フリスビーはしっかり握って手首のスナップで投げますが、円盤は手で握らず指先だけを引っ掛けて遠心力で投げるものです。
変に練習してフリスビーに慣れてしまうと、重さと投げ方の感覚が狂ってしまい、記録を落とすことも考えられるでしょう。
【円盤を使わない練習は他にもある】
県の指導員は「雨の日の練習できない日にフリスビーを投げる」と言っていたようですが、そもそも雨の日にも円盤投げの練習はできます。
もちろん屋外で円盤を投げるというわけにはいかないでしょうが、円盤投げにも屋内向けの基礎練習はたくさんあるのです。
初心者なら
- 「円盤を握らずに持つ練習」
を行うのが良いでしょう。
円盤を握らずに持つ基礎練習は、プロでも継続して行っている方が多く、指先だけで自在に円盤を操れるようになることは、初心者脱出の近道にもなります。
投げる必要はありませんので、テレビを見ながらでも、ラジオを聞きながらでも、とにかく長時間円盤に触り続けることが重要です。
鏡があれば
- 「フォームの確認」
を行うのもよいでしょう。
外で練習しているときは、なかなか自分のフォームを見るチャンスがありませんが、雨の日なら鏡の前でフォームチェックが可能です。
自分の脳内で思い描いていた動きがしっかりできているか、雨の日こそしっかり確認しておいたほうがよいでしょう。
また、
- 「筋トレ」
も重要な練習のひとつです。
屋外で練習している間にも筋力はついていくものですが、さらなる記録を目指すなら筋肉は邪魔になりません。

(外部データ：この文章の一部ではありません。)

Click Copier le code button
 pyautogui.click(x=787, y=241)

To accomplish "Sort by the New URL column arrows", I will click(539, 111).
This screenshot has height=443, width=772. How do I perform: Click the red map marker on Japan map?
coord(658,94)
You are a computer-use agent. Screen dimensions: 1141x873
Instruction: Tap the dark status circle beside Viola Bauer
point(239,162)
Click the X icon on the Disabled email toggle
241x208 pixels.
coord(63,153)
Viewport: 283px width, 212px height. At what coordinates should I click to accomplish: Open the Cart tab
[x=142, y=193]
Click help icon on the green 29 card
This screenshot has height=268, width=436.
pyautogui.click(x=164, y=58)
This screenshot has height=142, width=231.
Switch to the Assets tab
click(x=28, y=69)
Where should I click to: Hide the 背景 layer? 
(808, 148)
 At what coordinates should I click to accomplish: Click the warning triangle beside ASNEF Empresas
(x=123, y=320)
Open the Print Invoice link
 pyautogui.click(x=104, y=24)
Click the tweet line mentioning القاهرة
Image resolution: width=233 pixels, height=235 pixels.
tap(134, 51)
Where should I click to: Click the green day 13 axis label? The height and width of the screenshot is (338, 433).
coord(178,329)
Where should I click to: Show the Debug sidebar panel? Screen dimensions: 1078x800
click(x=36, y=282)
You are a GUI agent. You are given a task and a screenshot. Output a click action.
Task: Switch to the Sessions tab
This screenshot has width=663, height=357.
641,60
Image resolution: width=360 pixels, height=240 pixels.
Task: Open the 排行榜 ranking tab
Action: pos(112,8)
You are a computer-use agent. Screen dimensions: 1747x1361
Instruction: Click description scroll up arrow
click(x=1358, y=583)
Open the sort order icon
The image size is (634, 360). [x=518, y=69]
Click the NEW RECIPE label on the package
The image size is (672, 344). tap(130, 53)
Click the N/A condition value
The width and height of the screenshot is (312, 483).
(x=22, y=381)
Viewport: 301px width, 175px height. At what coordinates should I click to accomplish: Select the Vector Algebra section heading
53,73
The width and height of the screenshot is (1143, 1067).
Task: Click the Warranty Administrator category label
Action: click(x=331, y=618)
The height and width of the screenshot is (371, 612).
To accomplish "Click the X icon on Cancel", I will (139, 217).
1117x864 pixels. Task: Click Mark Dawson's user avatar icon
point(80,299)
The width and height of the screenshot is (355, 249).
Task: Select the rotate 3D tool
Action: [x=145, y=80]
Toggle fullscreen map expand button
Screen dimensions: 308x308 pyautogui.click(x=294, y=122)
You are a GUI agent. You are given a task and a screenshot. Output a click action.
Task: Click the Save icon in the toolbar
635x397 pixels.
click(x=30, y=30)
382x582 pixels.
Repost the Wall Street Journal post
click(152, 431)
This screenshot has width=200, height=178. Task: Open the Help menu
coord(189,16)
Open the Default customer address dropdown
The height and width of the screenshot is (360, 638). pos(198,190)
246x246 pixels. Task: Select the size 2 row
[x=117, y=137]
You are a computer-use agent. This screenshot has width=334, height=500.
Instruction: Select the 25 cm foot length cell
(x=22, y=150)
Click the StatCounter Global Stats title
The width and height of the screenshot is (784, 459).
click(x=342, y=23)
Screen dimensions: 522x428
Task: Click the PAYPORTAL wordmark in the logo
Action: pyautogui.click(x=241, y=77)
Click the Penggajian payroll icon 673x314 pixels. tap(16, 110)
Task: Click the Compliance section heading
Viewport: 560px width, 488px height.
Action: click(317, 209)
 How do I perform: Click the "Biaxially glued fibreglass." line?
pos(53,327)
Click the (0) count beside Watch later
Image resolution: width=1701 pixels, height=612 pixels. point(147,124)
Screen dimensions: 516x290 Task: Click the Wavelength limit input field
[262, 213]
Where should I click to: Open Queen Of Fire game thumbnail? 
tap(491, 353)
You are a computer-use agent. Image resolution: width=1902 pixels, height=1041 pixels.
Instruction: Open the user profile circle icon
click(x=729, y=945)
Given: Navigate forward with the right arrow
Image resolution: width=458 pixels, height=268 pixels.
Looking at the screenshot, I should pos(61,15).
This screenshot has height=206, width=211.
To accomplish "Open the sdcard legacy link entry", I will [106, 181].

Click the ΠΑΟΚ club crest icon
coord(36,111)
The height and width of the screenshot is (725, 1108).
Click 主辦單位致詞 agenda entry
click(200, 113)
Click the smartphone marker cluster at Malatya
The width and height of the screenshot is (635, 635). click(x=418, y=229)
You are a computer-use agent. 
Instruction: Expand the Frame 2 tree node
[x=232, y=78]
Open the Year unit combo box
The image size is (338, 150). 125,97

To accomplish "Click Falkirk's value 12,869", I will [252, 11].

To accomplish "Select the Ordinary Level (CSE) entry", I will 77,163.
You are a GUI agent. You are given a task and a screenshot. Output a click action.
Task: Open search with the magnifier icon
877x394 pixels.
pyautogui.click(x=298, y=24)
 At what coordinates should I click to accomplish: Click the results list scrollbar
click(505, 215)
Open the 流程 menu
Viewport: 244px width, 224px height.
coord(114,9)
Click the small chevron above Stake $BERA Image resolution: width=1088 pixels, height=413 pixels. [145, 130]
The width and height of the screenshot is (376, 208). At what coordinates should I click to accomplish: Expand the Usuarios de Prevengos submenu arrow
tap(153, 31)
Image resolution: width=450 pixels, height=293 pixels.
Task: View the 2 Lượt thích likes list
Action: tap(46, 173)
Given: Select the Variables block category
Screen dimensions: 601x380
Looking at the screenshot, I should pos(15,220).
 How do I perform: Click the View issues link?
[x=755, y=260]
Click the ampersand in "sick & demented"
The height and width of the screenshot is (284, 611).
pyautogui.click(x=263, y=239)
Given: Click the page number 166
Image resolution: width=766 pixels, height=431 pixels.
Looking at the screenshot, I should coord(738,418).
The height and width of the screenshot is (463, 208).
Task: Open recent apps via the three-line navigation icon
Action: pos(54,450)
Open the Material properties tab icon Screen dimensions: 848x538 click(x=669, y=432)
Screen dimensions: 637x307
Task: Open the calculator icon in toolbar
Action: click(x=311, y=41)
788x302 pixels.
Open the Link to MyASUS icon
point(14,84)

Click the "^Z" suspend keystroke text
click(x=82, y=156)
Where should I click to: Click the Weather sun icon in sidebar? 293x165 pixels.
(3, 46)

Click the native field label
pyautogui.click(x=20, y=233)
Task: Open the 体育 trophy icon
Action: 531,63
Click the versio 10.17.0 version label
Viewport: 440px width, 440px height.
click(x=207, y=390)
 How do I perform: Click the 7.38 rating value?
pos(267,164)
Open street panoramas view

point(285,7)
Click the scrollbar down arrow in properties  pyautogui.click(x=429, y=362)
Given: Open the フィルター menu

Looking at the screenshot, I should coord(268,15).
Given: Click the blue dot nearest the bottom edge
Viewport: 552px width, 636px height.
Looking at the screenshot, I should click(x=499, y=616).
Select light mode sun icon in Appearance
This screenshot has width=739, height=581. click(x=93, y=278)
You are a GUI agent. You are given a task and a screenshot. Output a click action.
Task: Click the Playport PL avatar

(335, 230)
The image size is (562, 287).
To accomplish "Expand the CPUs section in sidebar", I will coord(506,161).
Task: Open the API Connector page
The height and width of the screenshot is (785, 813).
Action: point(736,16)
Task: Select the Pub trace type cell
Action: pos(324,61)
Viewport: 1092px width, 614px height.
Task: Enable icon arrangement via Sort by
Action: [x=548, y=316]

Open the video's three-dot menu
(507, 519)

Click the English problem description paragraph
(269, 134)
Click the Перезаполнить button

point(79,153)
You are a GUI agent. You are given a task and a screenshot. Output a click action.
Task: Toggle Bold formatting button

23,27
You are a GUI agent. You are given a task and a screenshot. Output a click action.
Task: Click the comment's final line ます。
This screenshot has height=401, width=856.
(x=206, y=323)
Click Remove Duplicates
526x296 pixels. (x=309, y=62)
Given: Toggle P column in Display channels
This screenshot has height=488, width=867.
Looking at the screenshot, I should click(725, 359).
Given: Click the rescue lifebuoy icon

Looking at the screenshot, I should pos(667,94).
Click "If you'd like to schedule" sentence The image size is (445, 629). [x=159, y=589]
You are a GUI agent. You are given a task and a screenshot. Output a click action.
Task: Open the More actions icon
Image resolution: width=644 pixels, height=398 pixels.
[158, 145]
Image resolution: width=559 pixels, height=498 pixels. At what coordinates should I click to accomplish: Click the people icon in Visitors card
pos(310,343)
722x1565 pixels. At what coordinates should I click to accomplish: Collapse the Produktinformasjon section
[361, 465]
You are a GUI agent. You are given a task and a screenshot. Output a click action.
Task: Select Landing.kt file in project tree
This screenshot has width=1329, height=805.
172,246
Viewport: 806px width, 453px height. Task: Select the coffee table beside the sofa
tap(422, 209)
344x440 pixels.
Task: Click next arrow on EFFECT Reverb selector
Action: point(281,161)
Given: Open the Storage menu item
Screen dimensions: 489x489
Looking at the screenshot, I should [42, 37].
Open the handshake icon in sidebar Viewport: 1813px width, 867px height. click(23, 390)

円盤投げでは全身の筋肉をバランスよく使うので、一ヶ所に絞らず全身を満遍なく鍛えるようにしましょう。
どの練習を取り入れるのもアナタの自由ですが、少なくとも上記の3つはフリスビーを投げるより遥かに有用な練習になるはずです。
円盤投げに必要な回転時に身体を安定させる体幹部分の筋肉を鍛える
【円盤投げ選手がフリスビーを投げると面白い実験結果が】
最後に、ちょっと面白い実験結果があったので、ご紹介したいと思います。
2017年に放送された某バラエティ番組の企画なのですが、「円盤投げの選手がフリスビーを投げたらどうなるのか」という実験がありました。
確かに、日本を代表する円盤投げ選手がフリスビーを投げたら、恐ろしく遠くまで飛んでいきそうですよね。
番組は「フリスビーは犬が追いかけられないほど遠くまで飛んでいくのでは?」というスタンスで進行が進んでいきました。
この実験にチャレンジしたのは、現在日本歴代6位の記録を保持している知念豪選手。
日本を代表する円盤投げ選手として、全く文句の無い人選だと思います。
しかし結果は燦々たるものでした。
知念選手が投げたフリスビーは、投擲直後に風の抵抗を受けて失速し、わずか14mしか飛ばなかったのです。
フリスビーは、一般人でもちょっと練習すれば30〜40mは飛びますので、これは明らかに悪い記録だといえます。
知念選手はその後何度か再チャレンジしましたが、対して記録は伸びませんでした。
これは「フリスビーと円盤投げが全く違うスポーツである」という、この上ない裏付けになっています。
逆もまた然りで、いくらフリスビーが上手くなったとしても、円盤投げの記録には何ら影響を与えないといえるでしょう。